Source data

────────────────

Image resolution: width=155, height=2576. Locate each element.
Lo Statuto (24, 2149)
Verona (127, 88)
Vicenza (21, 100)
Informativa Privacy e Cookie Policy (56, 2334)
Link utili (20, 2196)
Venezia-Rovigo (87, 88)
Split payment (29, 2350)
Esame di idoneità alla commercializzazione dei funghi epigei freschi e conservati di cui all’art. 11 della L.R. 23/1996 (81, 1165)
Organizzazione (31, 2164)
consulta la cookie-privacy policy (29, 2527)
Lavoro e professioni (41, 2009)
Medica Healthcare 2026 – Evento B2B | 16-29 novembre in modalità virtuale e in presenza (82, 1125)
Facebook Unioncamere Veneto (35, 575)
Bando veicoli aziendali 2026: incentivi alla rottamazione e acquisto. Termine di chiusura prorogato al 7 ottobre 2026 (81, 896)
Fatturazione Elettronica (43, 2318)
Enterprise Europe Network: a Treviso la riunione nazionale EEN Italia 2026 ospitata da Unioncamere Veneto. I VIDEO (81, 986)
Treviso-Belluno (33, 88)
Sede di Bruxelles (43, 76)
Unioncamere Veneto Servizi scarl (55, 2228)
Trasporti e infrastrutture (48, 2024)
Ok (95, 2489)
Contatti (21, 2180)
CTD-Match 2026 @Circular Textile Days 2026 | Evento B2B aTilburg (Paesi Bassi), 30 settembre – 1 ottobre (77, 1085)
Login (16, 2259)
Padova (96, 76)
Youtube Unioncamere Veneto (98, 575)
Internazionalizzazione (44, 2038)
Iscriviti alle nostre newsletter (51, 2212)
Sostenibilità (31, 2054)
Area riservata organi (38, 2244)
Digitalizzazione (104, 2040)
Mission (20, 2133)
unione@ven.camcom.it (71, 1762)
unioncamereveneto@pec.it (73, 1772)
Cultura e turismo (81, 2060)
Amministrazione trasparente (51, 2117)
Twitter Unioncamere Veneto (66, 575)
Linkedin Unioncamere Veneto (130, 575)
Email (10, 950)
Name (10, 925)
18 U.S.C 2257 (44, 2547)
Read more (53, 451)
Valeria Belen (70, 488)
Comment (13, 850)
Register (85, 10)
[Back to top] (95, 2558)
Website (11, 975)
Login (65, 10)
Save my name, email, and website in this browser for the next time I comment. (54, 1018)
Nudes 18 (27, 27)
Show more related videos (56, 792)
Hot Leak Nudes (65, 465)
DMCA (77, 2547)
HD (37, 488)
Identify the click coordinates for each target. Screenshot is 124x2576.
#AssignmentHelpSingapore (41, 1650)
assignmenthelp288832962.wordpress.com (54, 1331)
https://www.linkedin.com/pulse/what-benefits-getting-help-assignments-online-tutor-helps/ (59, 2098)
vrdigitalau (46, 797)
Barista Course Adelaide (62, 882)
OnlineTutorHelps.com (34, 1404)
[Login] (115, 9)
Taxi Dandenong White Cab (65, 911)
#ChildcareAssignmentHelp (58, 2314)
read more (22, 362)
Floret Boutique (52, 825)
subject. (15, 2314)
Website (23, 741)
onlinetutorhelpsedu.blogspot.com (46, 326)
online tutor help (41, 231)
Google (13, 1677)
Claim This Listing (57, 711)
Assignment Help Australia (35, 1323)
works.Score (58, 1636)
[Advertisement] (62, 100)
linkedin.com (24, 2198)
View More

────────────────

WHAT THE TASK ASKS. When you transcribe the records above, keep every line exactly the same.

WRITTEN RESPONSE.
Image resolution: width=155, height=2576. Locate each element.
Lo Statuto (24, 2149)
Verona (127, 88)
Vicenza (21, 100)
Informativa Privacy e Cookie Policy (56, 2334)
Link utili (20, 2196)
Venezia-Rovigo (87, 88)
Split payment (29, 2350)
Esame di idoneità alla commercializzazione dei funghi epigei freschi e conservati di cui all’art. 11 della L.R. 23/1996 (81, 1165)
Organizzazione (31, 2164)
consulta la cookie-privacy policy (29, 2527)
Lavoro e professioni (41, 2009)
Medica Healthcare 2026 – Evento B2B | 16-29 novembre in modalità virtuale e in presenza (82, 1125)
Facebook Unioncamere Veneto (35, 575)
Bando veicoli aziendali 2026: incentivi alla rottamazione e acquisto. Termine di chiusura prorogato al 7 ottobre 2026 (81, 896)
Fatturazione Elettronica (43, 2318)
Enterprise Europe Network: a Treviso la riunione nazionale EEN Italia 2026 ospitata da Unioncamere Veneto. I VIDEO (81, 986)
Treviso-Belluno (33, 88)
Sede di Bruxelles (43, 76)
Unioncamere Veneto Servizi scarl (55, 2228)
Trasporti e infrastrutture (48, 2024)
Ok (95, 2489)
Contatti (21, 2180)
CTD-Match 2026 @Circular Textile Days 2026 | Evento B2B aTilburg (Paesi Bassi), 30 settembre – 1 ottobre (77, 1085)
Login (16, 2259)
Padova (96, 76)
Youtube Unioncamere Veneto (98, 575)
Internazionalizzazione (44, 2038)
Iscriviti alle nostre newsletter (51, 2212)
Sostenibilità (31, 2054)
Area riservata organi (38, 2244)
Digitalizzazione (104, 2040)
Mission (20, 2133)
unione@ven.camcom.it (71, 1762)
unioncamereveneto@pec.it (73, 1772)
Cultura e turismo (81, 2060)
Amministrazione trasparente (51, 2117)
Twitter Unioncamere Veneto (66, 575)
Linkedin Unioncamere Veneto (130, 575)
Email (10, 950)
Name (10, 925)
18 U.S.C 2257 (44, 2547)
Read more (53, 451)
Valeria Belen (70, 488)
Comment (13, 850)
Register (85, 10)
[Back to top] (95, 2558)
Website (11, 975)
Login (65, 10)
Save my name, email, and website in this browser for the next time I comment. (54, 1018)
Nudes 18 (27, 27)
Show more related videos (56, 792)
Hot Leak Nudes (65, 465)
DMCA (77, 2547)
HD (37, 488)
Identify the click coordinates for each target. Screenshot is 124x2576.
#AssignmentHelpSingapore (41, 1650)
assignmenthelp288832962.wordpress.com (54, 1331)
https://www.linkedin.com/pulse/what-benefits-getting-help-assignments-online-tutor-helps/ (59, 2098)
vrdigitalau (46, 797)
Barista Course Adelaide (62, 882)
OnlineTutorHelps.com (34, 1404)
[Login] (115, 9)
Taxi Dandenong White Cab (65, 911)
#ChildcareAssignmentHelp (58, 2314)
read more (22, 362)
Floret Boutique (52, 825)
subject. (15, 2314)
Website (23, 741)
onlinetutorhelpsedu.blogspot.com (46, 326)
online tutor help (41, 231)
Google (13, 1677)
Claim This Listing (57, 711)
Assignment Help Australia (35, 1323)
works.Score (58, 1636)
[Advertisement] (62, 100)
linkedin.com (24, 2198)
View More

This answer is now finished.